Que conhecimento tem sobre o número de pessoas com surdez e mudez em todo o país?

Segundo os dados do Censo de 2014, o número de pessoas com deficiência auditiva no país é de mais de 6.000, é de salientar que estes são os dados do conhecimento do Ministério da Educação com base nos actos de matrículas, realidade que nos leva a entender que o número pode ser ainda maior.

"Existe em Angola um número elevado de surdos não letrados e uma língua gestual oficializada”

Que instituição, especificamente,  defende os surdos e mudos contra abusos e discriminação na componente linguística?

Em Angola, associação dos surdos está representada pela ANSA, em parceria com o Ministério da Acção Social, Família e Promoção da Mulher (MASFAMU), que zela pela inclusão, pelo Ministério da Justiça e dos Direitos Humanos, que tem trabalhado para a inclusão social e pelo Ministério da Educação (MED), que tem trabalhado para a educação inclusiva.

Em sua opinião, é excessiva a ideia de uma legislação específica para defender os direitos deste segmento da população angolana?

Não, as sociedades são regidas por leis e quando estamos diante de uma sociedade que não respeita as pessoas com deficiência é necessário criamos leis que orientem e defendam as pessoas com deficiência.
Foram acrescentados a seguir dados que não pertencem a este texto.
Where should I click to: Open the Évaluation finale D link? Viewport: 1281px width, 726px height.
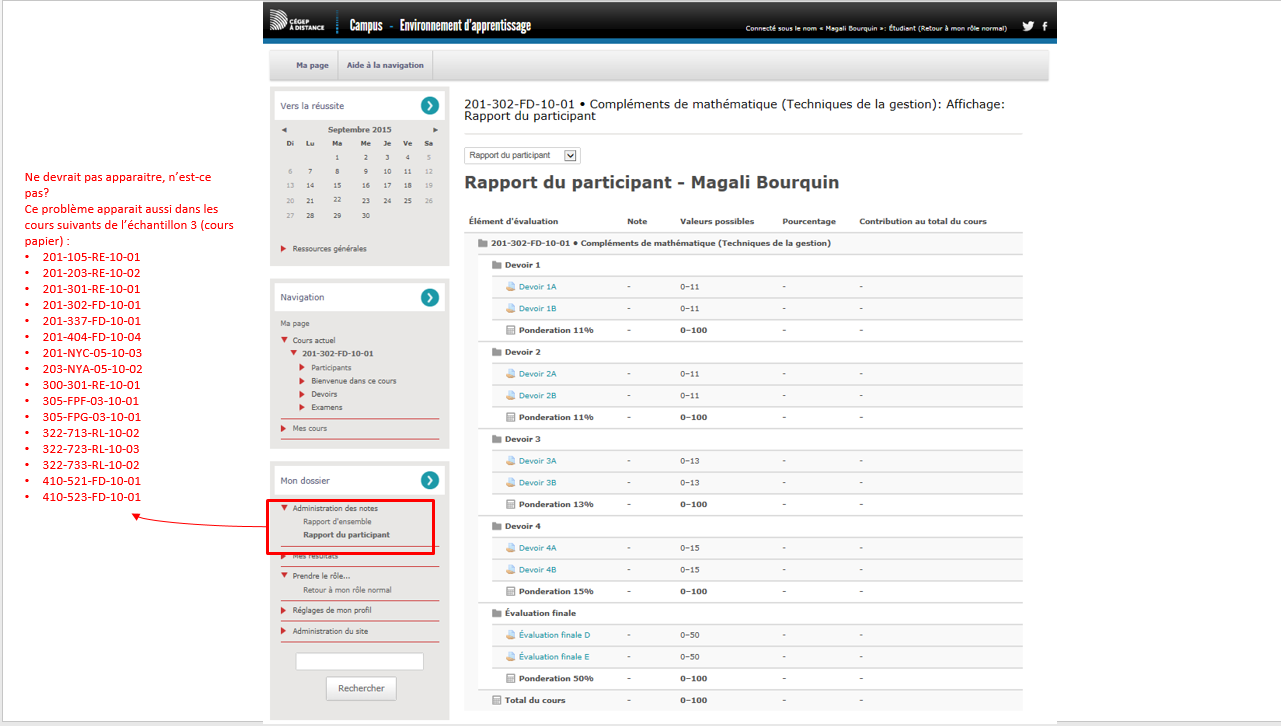[x=554, y=635]
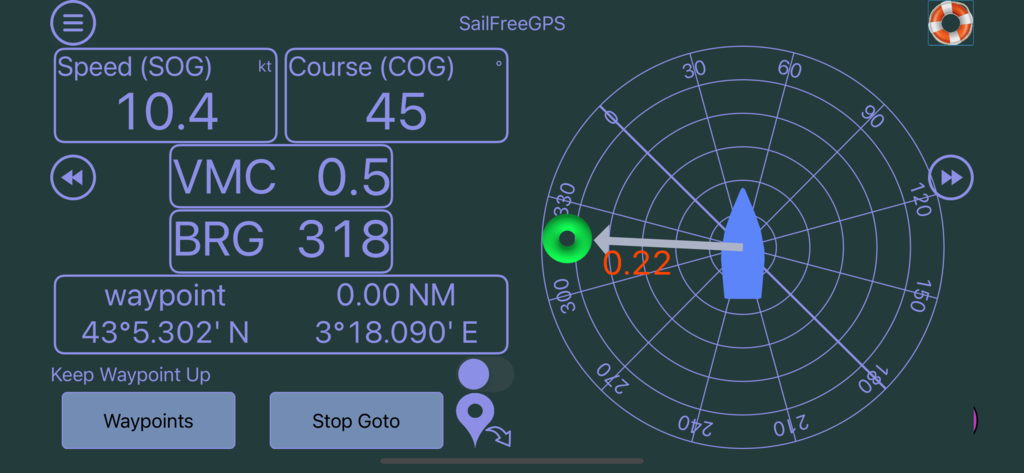This screenshot has height=473, width=1024.
Task: Select the green waypoint marker on compass
Action: [x=567, y=238]
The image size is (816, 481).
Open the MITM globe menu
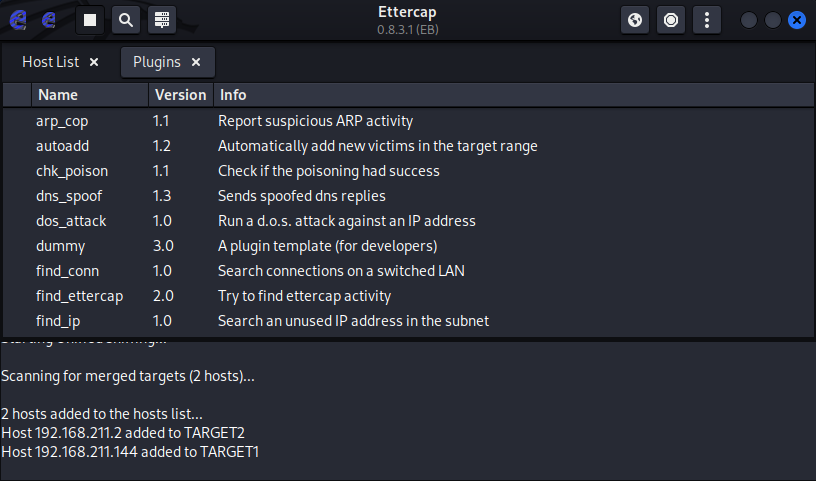[x=635, y=19]
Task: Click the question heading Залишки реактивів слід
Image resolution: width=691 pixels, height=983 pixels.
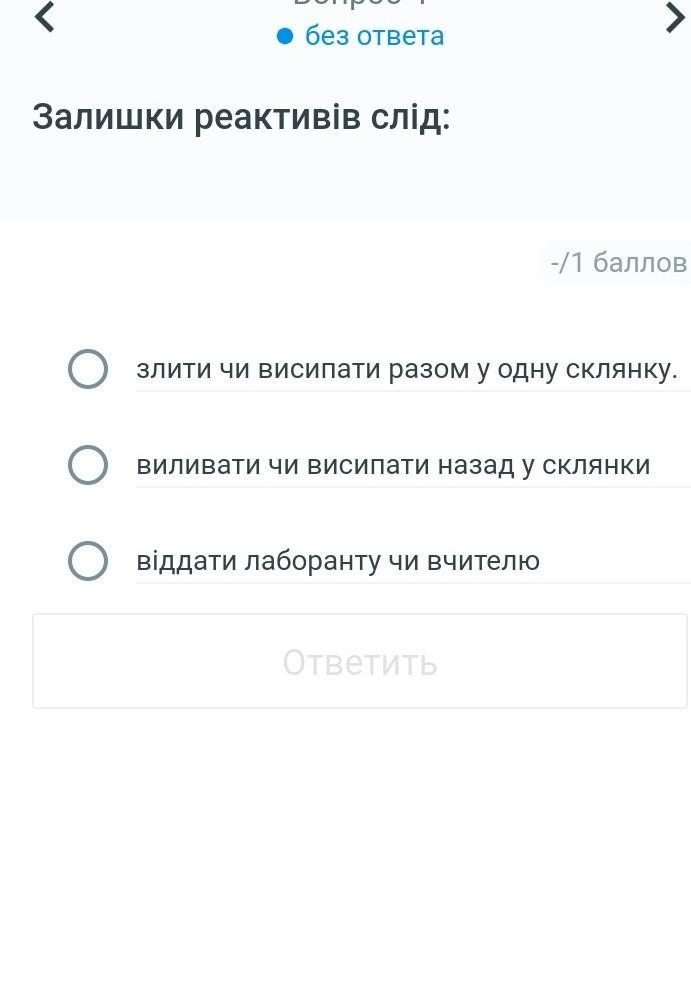Action: click(x=241, y=118)
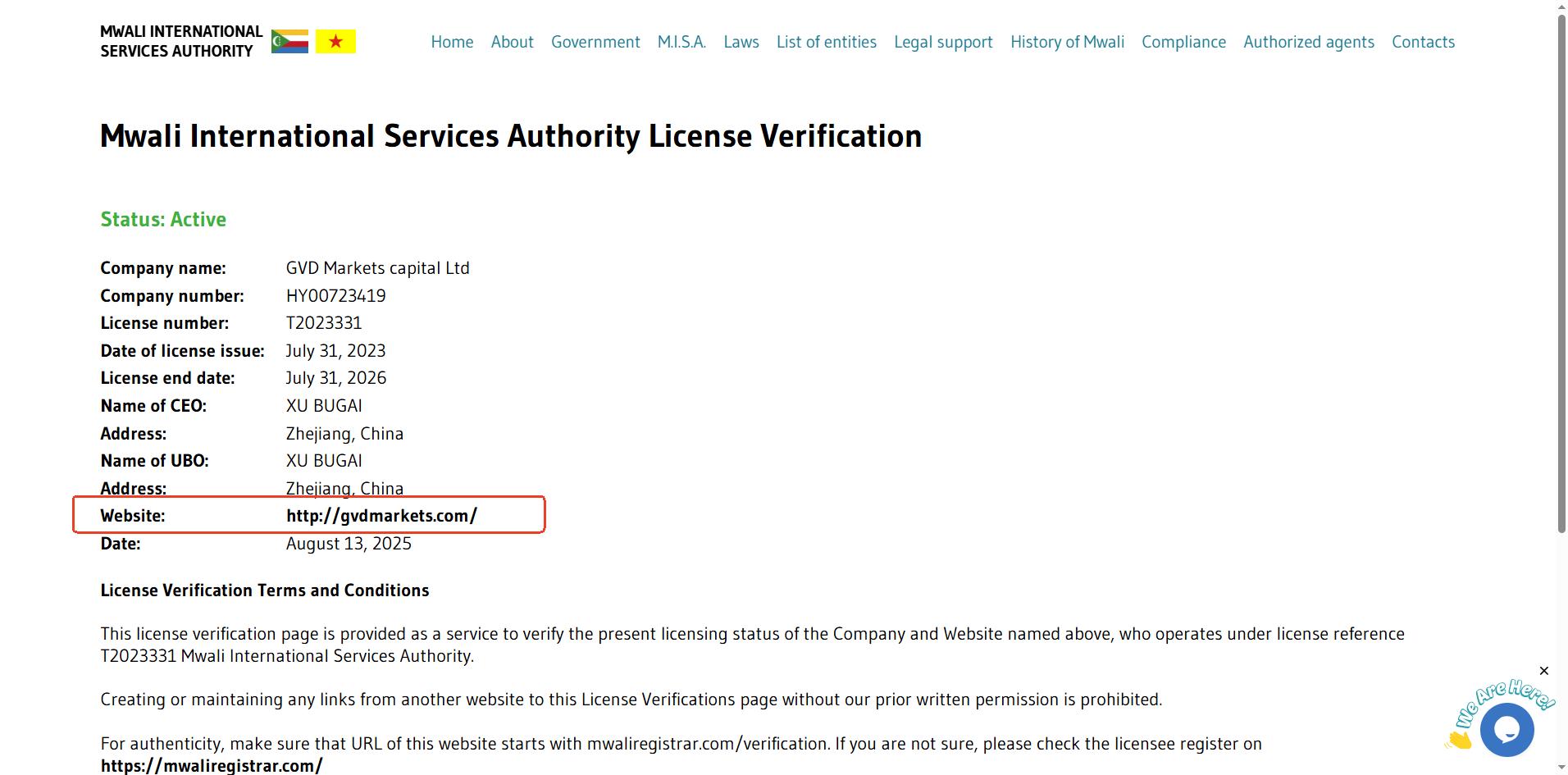Click the waving hand icon
Screen dimensions: 1568x775
tap(1460, 739)
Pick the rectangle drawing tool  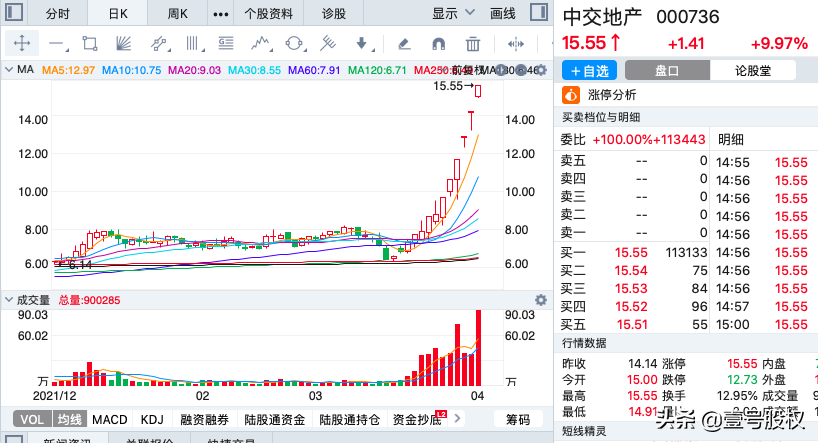[x=90, y=44]
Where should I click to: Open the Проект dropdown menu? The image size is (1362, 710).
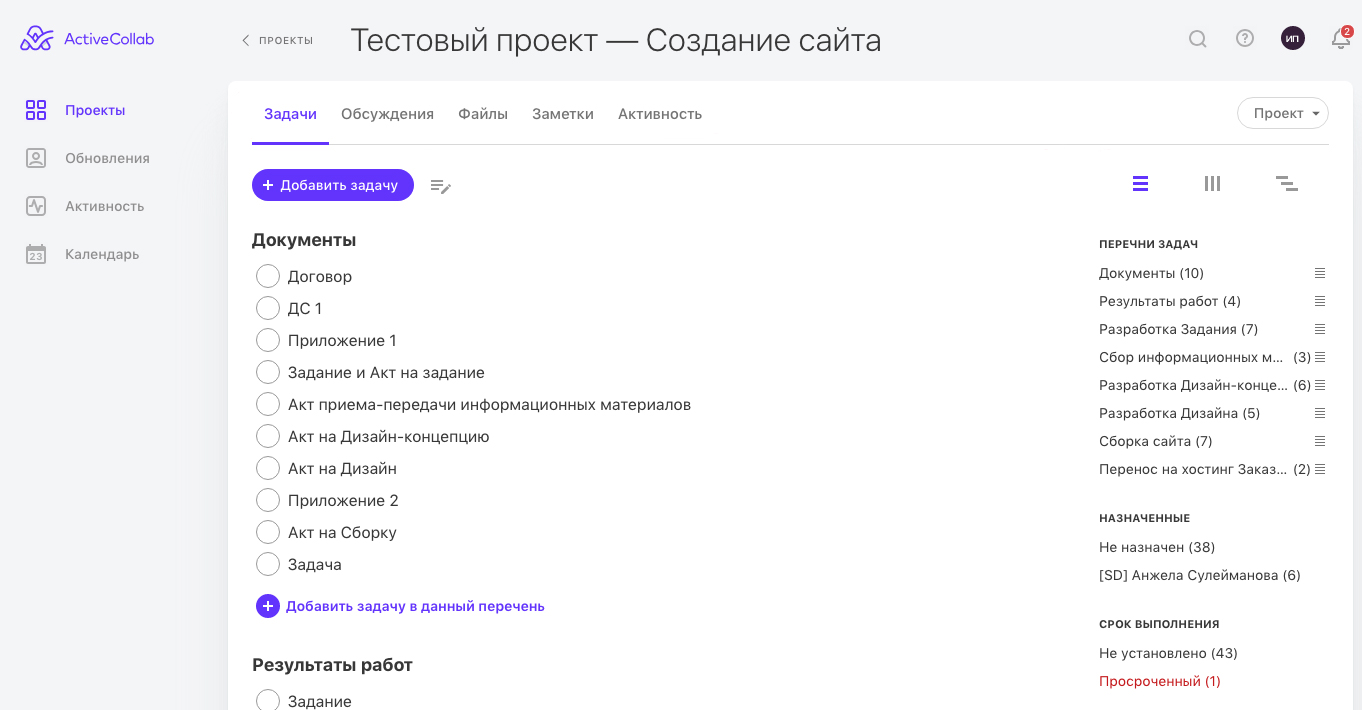pos(1283,113)
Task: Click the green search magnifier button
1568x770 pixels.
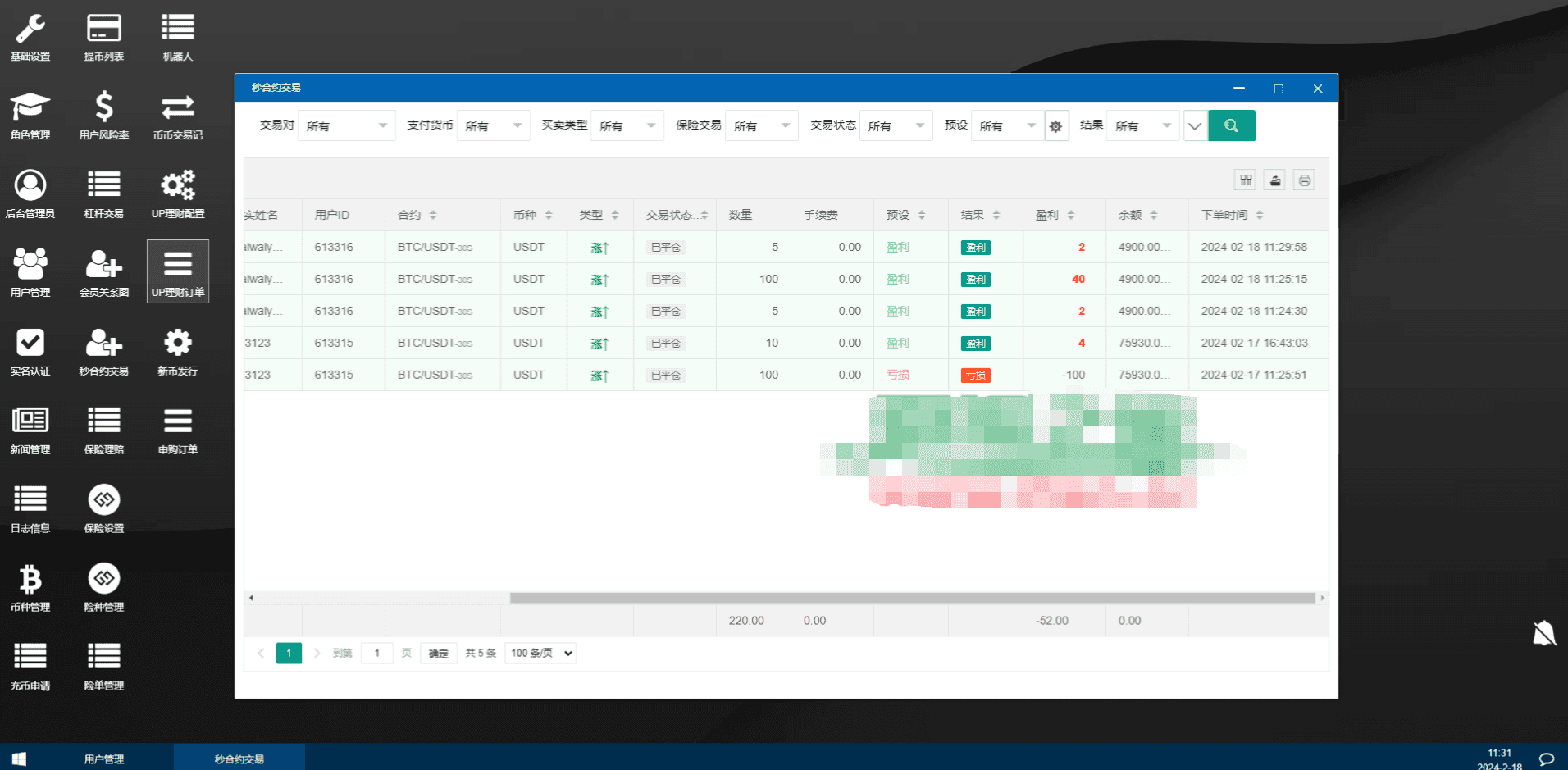Action: coord(1231,125)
Por esta razão, não é excessiva a criação de uma lei que tem como objectivo proteger e garantir os direitos de uma comunidade marginalizada.

Há um código internacional reconhecido em todo o mundo ou existem várias línguas de sinais adoptados por cada país?

Existem várias línguas gestuais, pois a criação das mesmas é feita através das características regionais e culturais de cada país, partindo da ideia de que a língua é uma cultura, cada país tem a sua cultura. No entanto, existem similaridades em alguns signos linguísticos em alguns países que expressam a mesma língua oral, assim como os países lusófonos e francófonos.

Como está a acessibilidade comunicacional para pessoas com deficiência auditiva em Angola?

Hoje, já existem sinais indicadores de melhorias neste âmbito e, isso, ficou evidente durante o período da Covid-19, com a presença do intérprete de língua gestual nas sessões de conferência de imprensa, na inserção da figura de intérprete nos programas de informação das televisões, em conferências e workshops. Esses feitos, são provas de que a Lei das Acessibilidades, na perspectiva da comunicação inclusiva, tem surtido um efeito positivo. O maior desafio encontra-se no âmbito de serviços de atendimento ao público, pois o atendimento inclusivo ainda é um dilema por conta da inexistência da figura do intérprete de língua gestual para mediar a comunicação entre o utente e o servidor público.